El experto en moda Eugene Rabkin no es el único que insinúa que la presencia cultural de marcas como Balenciaga no está correlacionada con su negocio. Rabkin cita a Daniel J. Boorstin, uno de los teóricos de la hiperrealidad y la posmodernidad. Para Rabkin y para Boorstin (y para mí) cada vez más productos se han convertido en simulacros, envoltorios, símbolos y, lo peor de todo, «experiencias». Todos son post-algo o hiper-algo. No tienen sentido por sí mismos, sino que «significan» cosas. Una chaqueta es su logo, una camiseta es el mensaje de «he pagado 695 euros por esta mierda» y una película es su trailer, el evento para verlo (esto es verdad, ocurrió esta semana) o la exposición de dinosaurios de plástico que hará que la película de dinosaurios infográficos que verás en unas semanas esté más completa. Esto último también es verdad, me ocurrió a mí mismo la semana pasada.
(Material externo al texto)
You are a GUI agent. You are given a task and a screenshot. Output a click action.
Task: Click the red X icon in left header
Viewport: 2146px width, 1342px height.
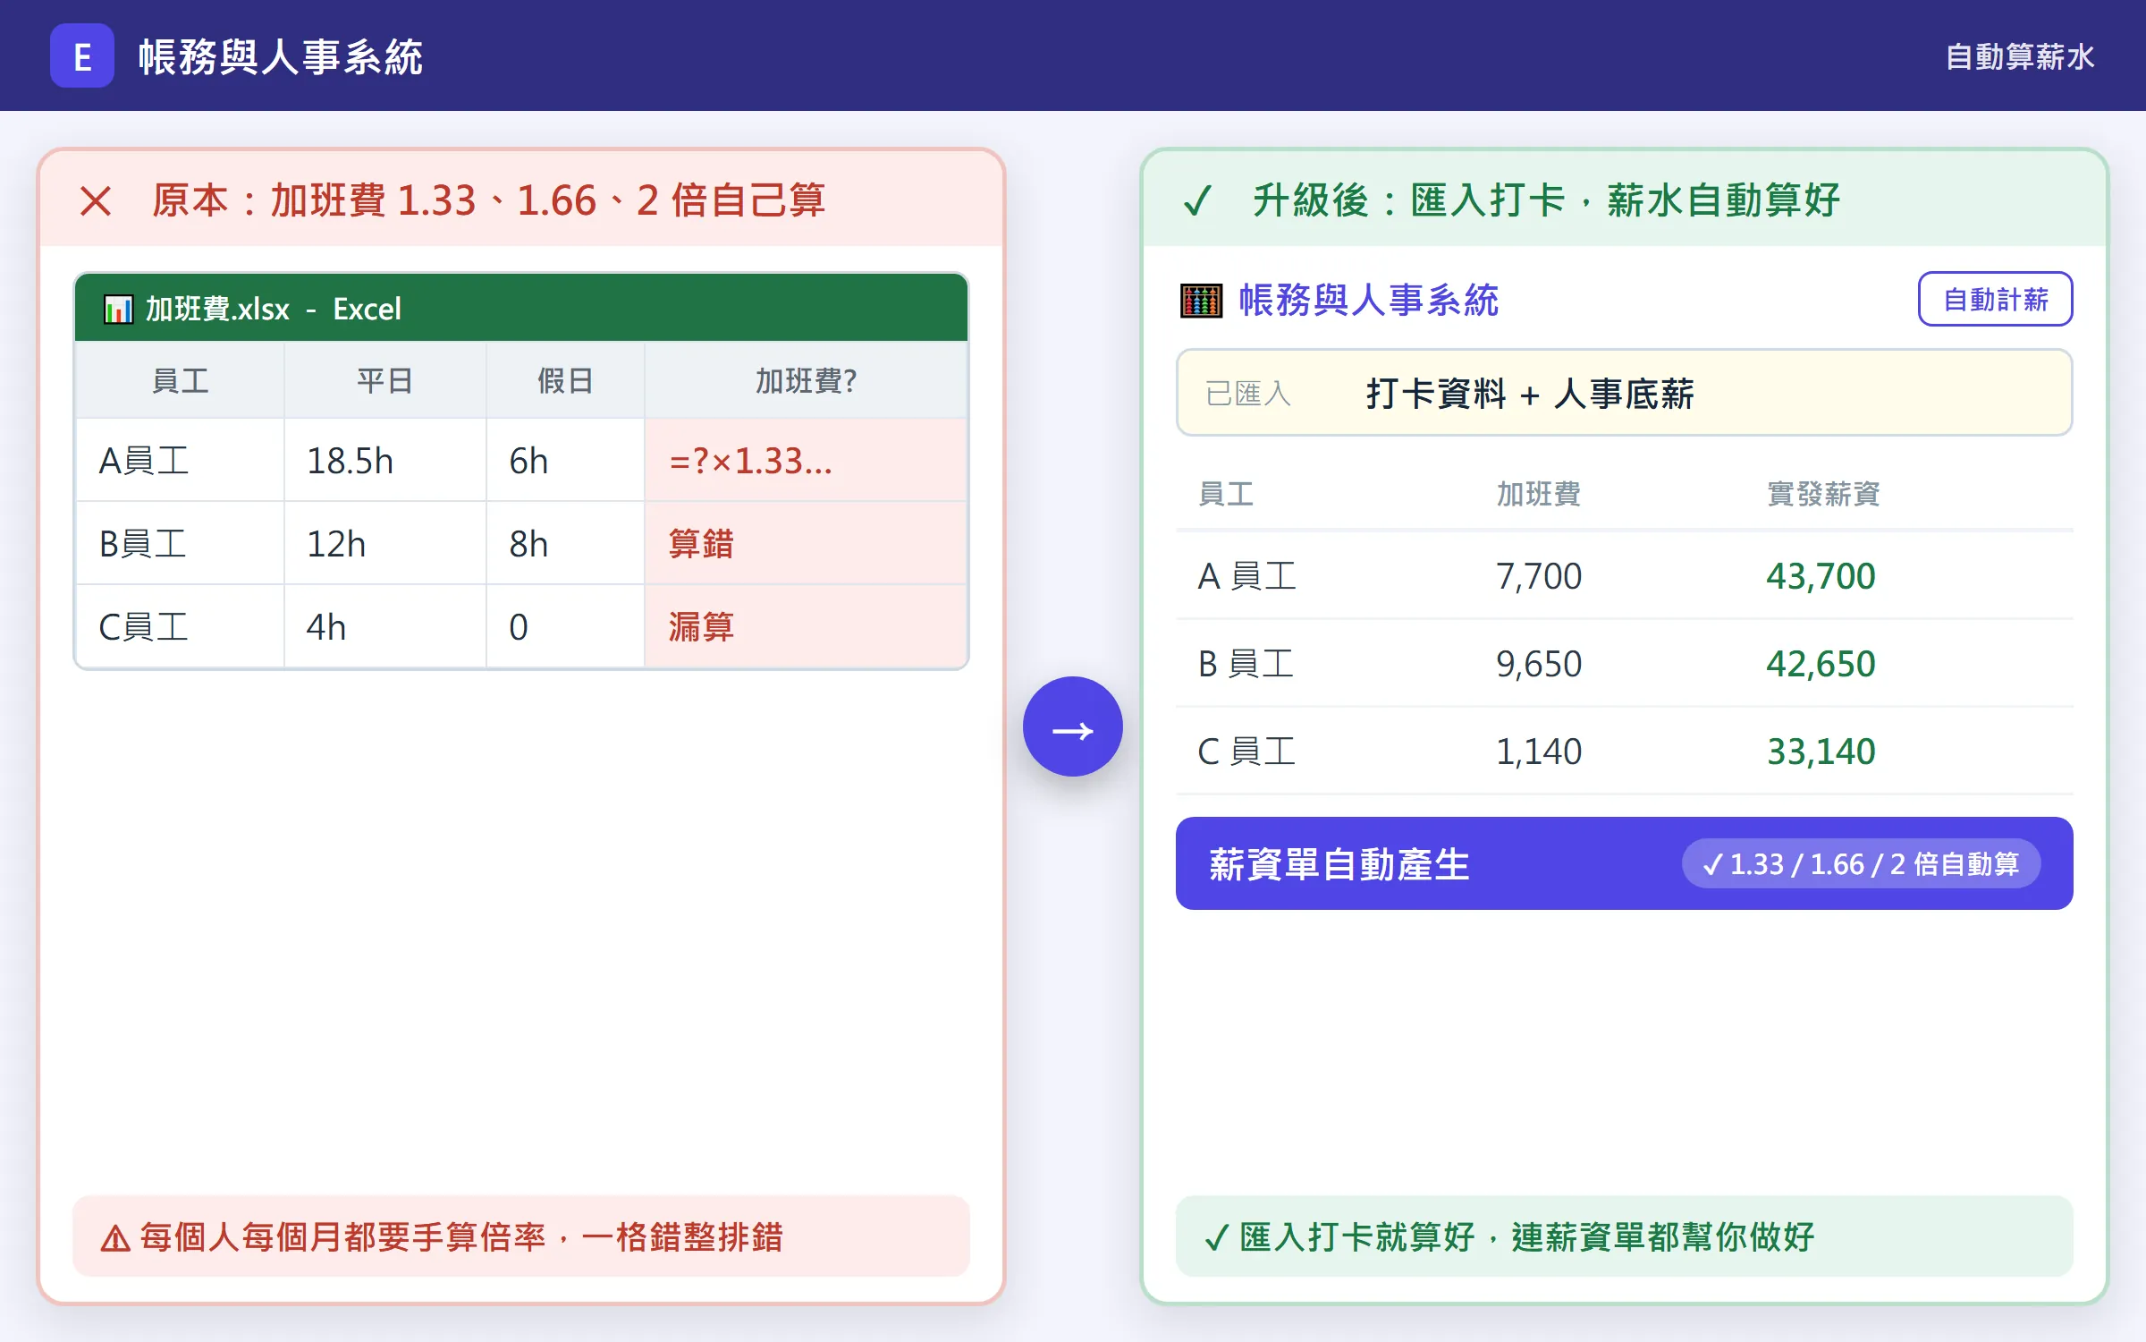pyautogui.click(x=96, y=200)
Es como si nada tuviese ya entidad propia. No hace falta saber de moda para alucinar con un vestido de Cristóbal Balenciaga de los años 50, pero es imposible justificar una camiseta carísima, agujereada y estampada con la cara de Isabelle Huppert, sin recurrir a conceptos etéreos y palabros. Balenciaga no sabía qué eran el branding, lo trendy y lo aspiracional. Yo tampoco sabía que necesitaba una camiseta carísima, agujereada y estampada con la cara de Isabelle Huppert. Mierda: la trampa funciona.